Friday, January 4, 2008

Gammons Makes Ass Out of Himself and Me

Apparently, Glavine and Maddux are good. The news about them is that there is no news about them. If you don't understand, Peter Gammons will, in his own form of broken, rambling English, explain:

At this point in sports history, we cannot assume anyone's innocence, but no one has ever tied Greg Maddux or Tom Glavine to any scandal involving steroids, HGH or anything else.

Note that Gammons says you "cannot assume" that Glavine and Maddux are innocent, but then writes an entire blog entry extolling their virtuous careers based entirely on the assumption that since their names have not yet surfaced in connection with steroids, they are innocent. Well, that and their terrific stats, but we all knew about the latter already.

Before they retire in the next year or two, if they remain unquestioned, then their first-ballot elections may produce a higher percentage than one can now imagine.

I just imagined really hard, and came up with 100 percent.

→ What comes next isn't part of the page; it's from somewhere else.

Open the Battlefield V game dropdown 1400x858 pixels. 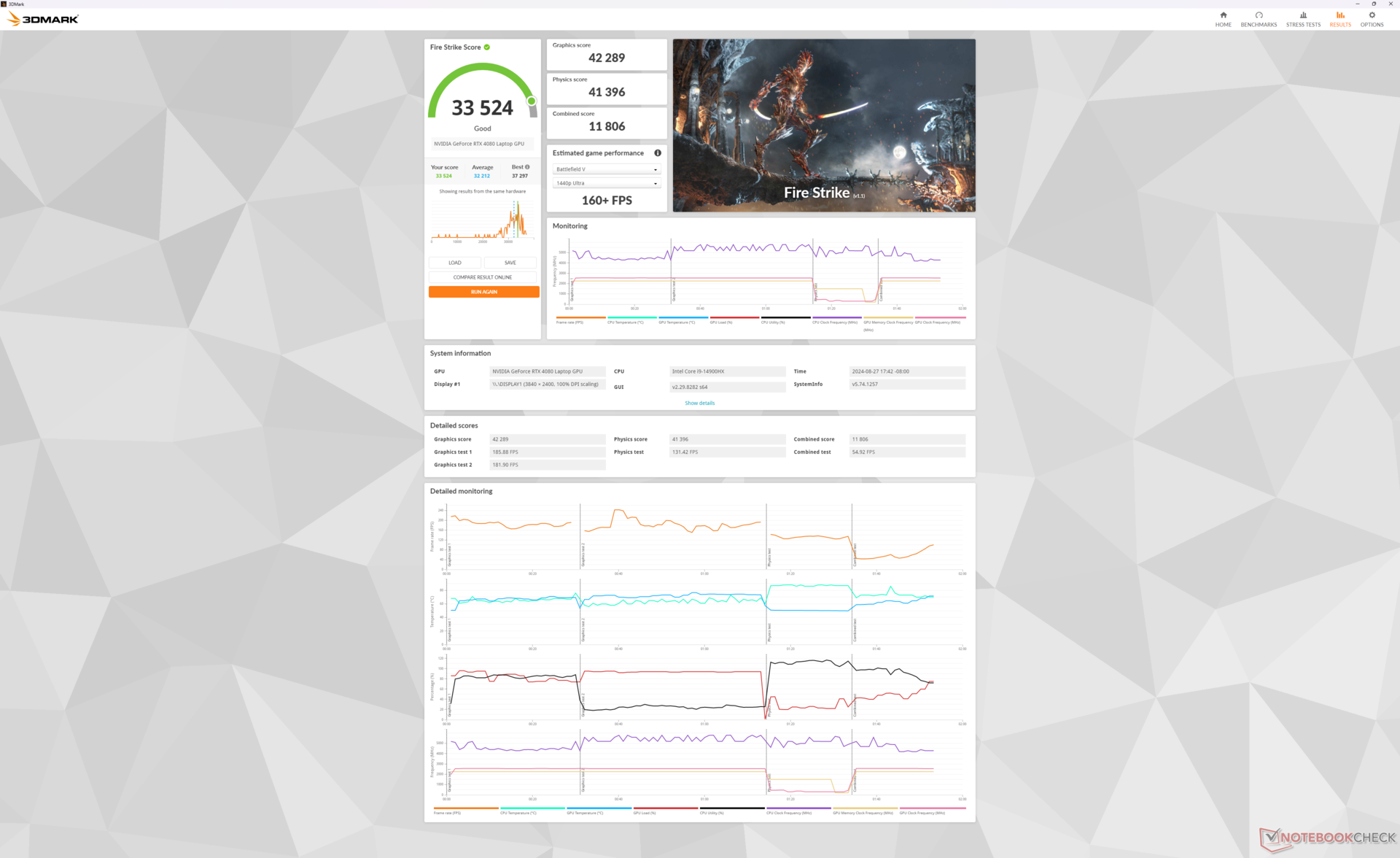pos(606,169)
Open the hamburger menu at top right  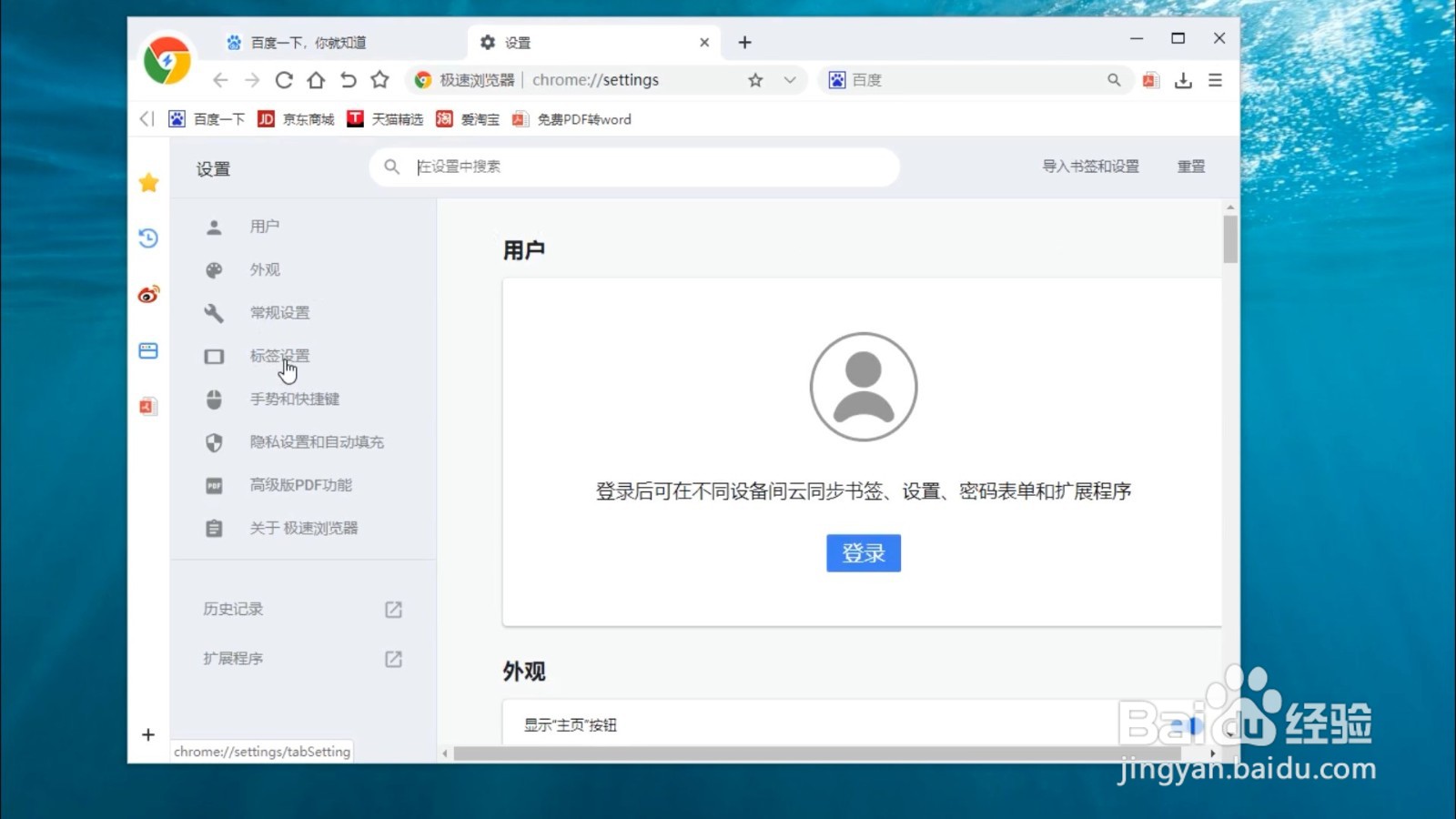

I guess there must be a percentage higher than that.

Then, after talking about the impressive number of Wins the pair has compiled in the last several years, Gammons says:

Granted, Maddux and Glavine pitched for some very good teams, but Maddux has won four Cy Young Awards, with one second- and two third-place finishes. Glavine has two Cy Young Awards, one second-place finish and two thirds, and he closed out the 1995 World Series with a one-hitter.

This fallacy is not unique to Gammons, but what should come after the admission that the Wins were dependent on the quality of the rest of their teams is some evidence illustrating how they were good independent of their team quality or win totals. Instead, he cites their Cy Young results, which of course depend largely (and retardedly) on... Wins. It's like saying, "Santana wasn't the best pitcher in the AL last year -- he only had 15 wins! Granted, his team regularly featured Jason Bartlett and Nick Punto, but he also finished only 5th in the Cy Young voting!" Which of course was only because... aw, you get the idea.

There's also the small point that Clemens also pitched for some excellent teams in that span. I haven't checked who actually received more run support during that time, but I'm sure Gammons hasn't either. He doesn't even bother to re-read what he writes even once...

Cubs pitching coach Larry Rothschild maintains that Maddux may be the only pitcher who essentially invented two pitches -- the cutting fastball that rides either back over the inside corner to right-handed batters or over the outside backdoor corner to lefties -- as well as throwing the changeup inside, a practice that was taboo for generations.
Here once again Gammons gets lost in the middle of one his long-ass sentences. He names the first pitch -- the cutting fastball -- and then when he finally gets around to naming the second invented pitch, he leads off with a verb. If he, or some editor, had just re-read this thing once, he would have realized (maybe) that it should have read "as well as the inside changeup." Of course, perhaps he did realize this but then also realized he would have to change the wording of the subsequent phrase ("a practice..."), and said, eh, to hell with it.

Ask Derek Lowe or Chris Young or any young pitcher who'll listen, and they'll tell you how Maddux changed the way they watch games, study hitters and pitch.

Any pitcher who will listen? You mean listen to you ask the question? Or you mean any pitcher who will answer? Gammons, are players ignoring you when you ask them questions? There there. There there. Um, also, is Derek Lowe a "young pitcher"? I guess compared to Bob Feller.

This has been a trying time for those who care about the game. We don't know what's real and what isn't, who's lying and who's telling the truth, which rats are telling the truth they so long skirted.

Here he goes with the "rats" again! (At least this time they're not "sewer rats.") I think Gammons is in the Boston mob. Little known fact: Jack Nicholson based his character in the Departed on Peter Gammons.

We have judged players by their appearances, and in this time have watched Maddux and Glavine go from phenoms who threw in the 90s to guys who figured out somehow, some way to beat hitters while appearing like a couple of insurance salesmen playing golf at the country club.

Obviously you can't say "somehow to beat hitters," but still, if Gammons had just ended the sentence after "insurance salesmen," I would have been okay with this sentence. I get it, they look like a couple of nerds who somehow excel at sports. Well, Maddux does, anyway. But playing golf at the country club? Do they look rich too? How does that make their athletic success ironic? Gammons, you are a weird man.

So, on a Christmas when too many lights have burned out and too many stars and ornaments seem to have fallen from the trees,...
Was it an especially windy Christmas or something? ... ohhh, it's a metaphor. (Gag.)
...it seems like the right time to put the careers of a couple of 41-year-olds in perspective, and appreciate that if any two players embody the good old days, they are Greg Maddux and Tom Glavine, Hall of Famers.
You know, so long as you do what I admitted you can't do at the top of the article, namely, assume they're innocent.

1 comment:

Joist said...

I just figured out what the title of this post meant. Hooray for me!